Considerably more catastrophic than this business with the tomato is the closure of a Seattle institution, the King Cafe. Behind Millie Lew and her cash register is one of those bright, red-and-gold-themed calendars you see behind almost every cash register in Chinatown/the International District, but on this one, the square marking Dec. 31 is circled. On that day, the last to-go order of pork humbow will be out the door, and the dumbwaiter in the kitchen will send the last batch of the family’s secret recipe lo bak ko up to the second-floor dining room. After more than 35 years of serving dim sum six days a week (they’ve always been closed on Wednesdays), the entire family is retiring.

Although chef Ming Fung has been thinking seriously about walking away from his spare ribs and shrimp balls since his wife recently became pregnant again, the family has actually been facing closure of the restaurant for some time. Before the Wing Luke Museum moves into the Kong Yick building at King Street and Eighth Avenue South, the current occupants will have to vacate—and that includes the King Cafe, the longest standing inhabitants of the building. Millie explained that at first they thought they’d just close for a month’s break after Ming’s baby was born and ride out the rest of their time until the museum takes over the space; but because Wing Luke’s remodel will begin in March of next year, they realized that the restaurant would have to close soon after their hiatus, so they circled the last day of the year on the calendar and got used to the idea.
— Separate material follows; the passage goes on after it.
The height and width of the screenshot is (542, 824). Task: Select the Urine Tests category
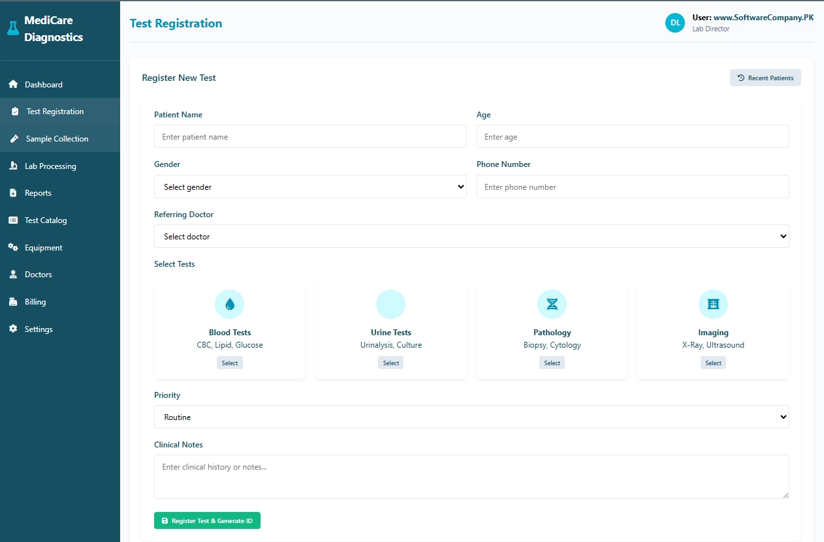click(390, 363)
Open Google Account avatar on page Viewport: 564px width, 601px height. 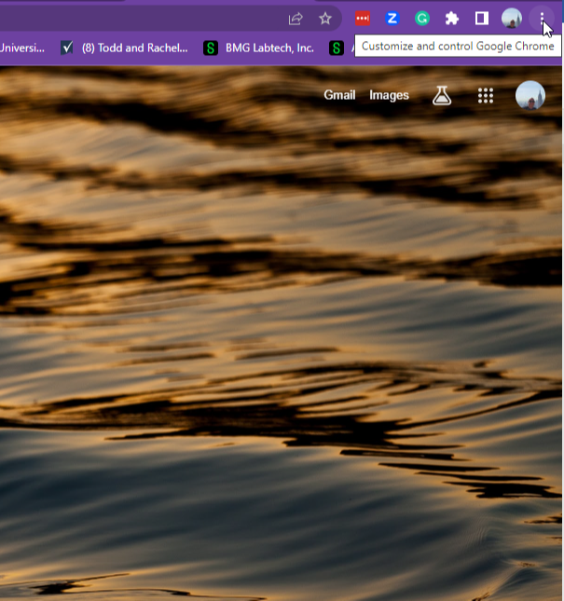click(530, 95)
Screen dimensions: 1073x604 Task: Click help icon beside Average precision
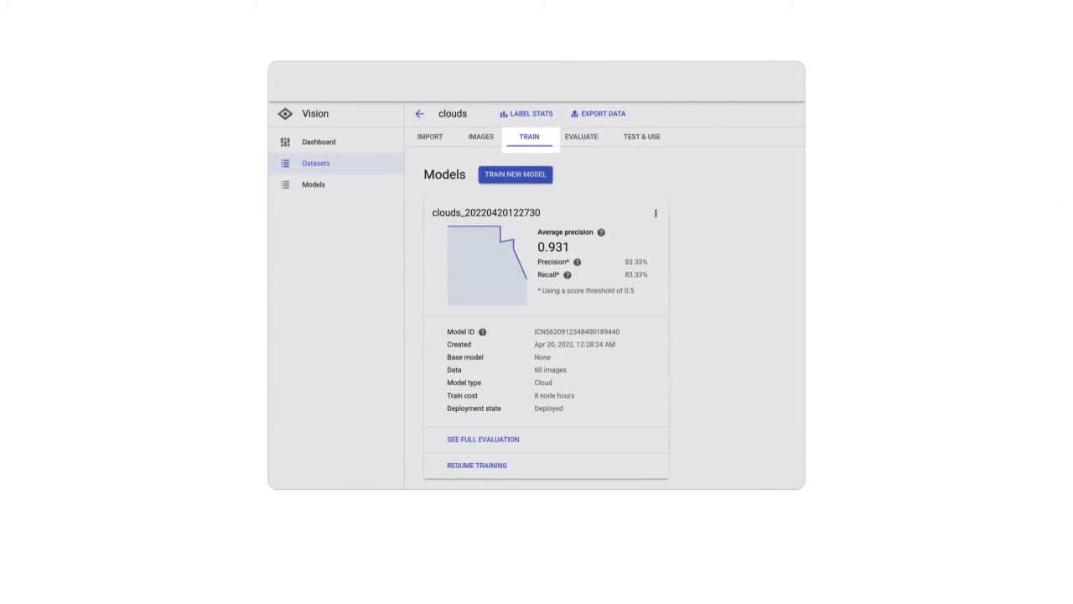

It might take their patrons a little longer to adjust. Although it definitely isn’t the fanciest dim sum joint in town, the King Cafe inspires the kind of devoted fandom that only extremely affordable little hole-in-the-wall dives that don’t serve much in the way of vegetables can inspire. They’ll be open on Christmas Day, and on New Year’s Eve, so if you don’t stop by on your way to Grandma’s house and pick up one last order of gin dau, those amazing sesame seed-covered, sweet rice-and-lotus paste-filled, deep-fried dough balls, well hey, don’t say I didn’t warn you.
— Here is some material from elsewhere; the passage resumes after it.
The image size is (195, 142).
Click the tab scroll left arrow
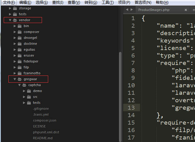(x=128, y=10)
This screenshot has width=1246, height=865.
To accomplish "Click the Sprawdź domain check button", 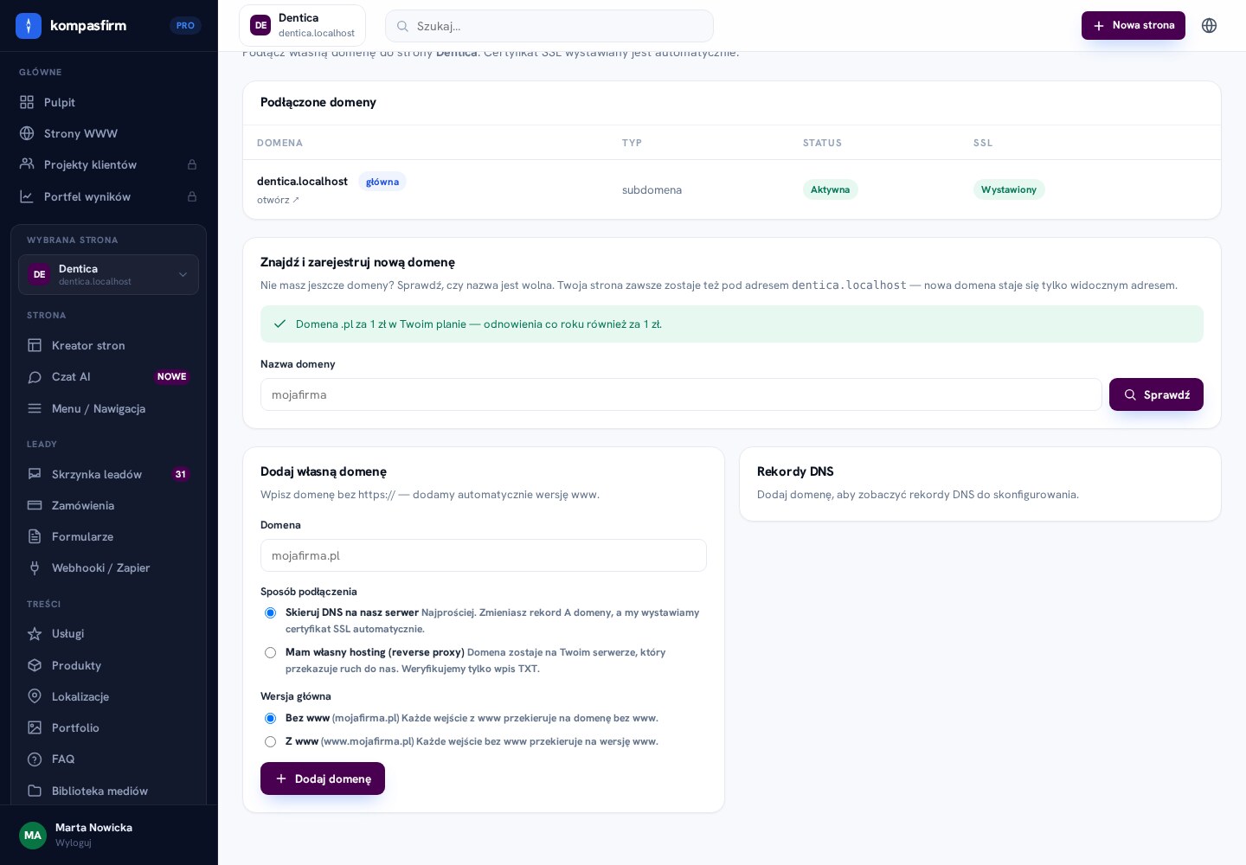I will coord(1156,394).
WHAT’S THAT THEY say about every closed door giving way to an open window? Well, how about an open oyster shell? Close enough? You probably remember us mentioning the Totten Inlet Virginica in our Hot Dish column a few weeks back, and you’ve probably noticed the name on fresh sheets around town, courtesy of Taylor Shellfish Farms (they’ve had them in cultivation for about 10 years). I finally tried these comeback kids, and by God if they aren’t indeed the most ridiculously plump and luscious bivalve I’ve ever had. As my in-house shucker commented, the only thing better than enjoying oysters on a hot summer day is enjoying them in front of the fireplace in the dead of winter. Flying Fish, Elliot’s, Ray’s, and other restaurants are serving them; Mutual Fish and the Metropolitan Market have them, and you can catch Taylor’s Oyster Bill at the Ballard Sunday Market. As for the firewood, you’re on your own.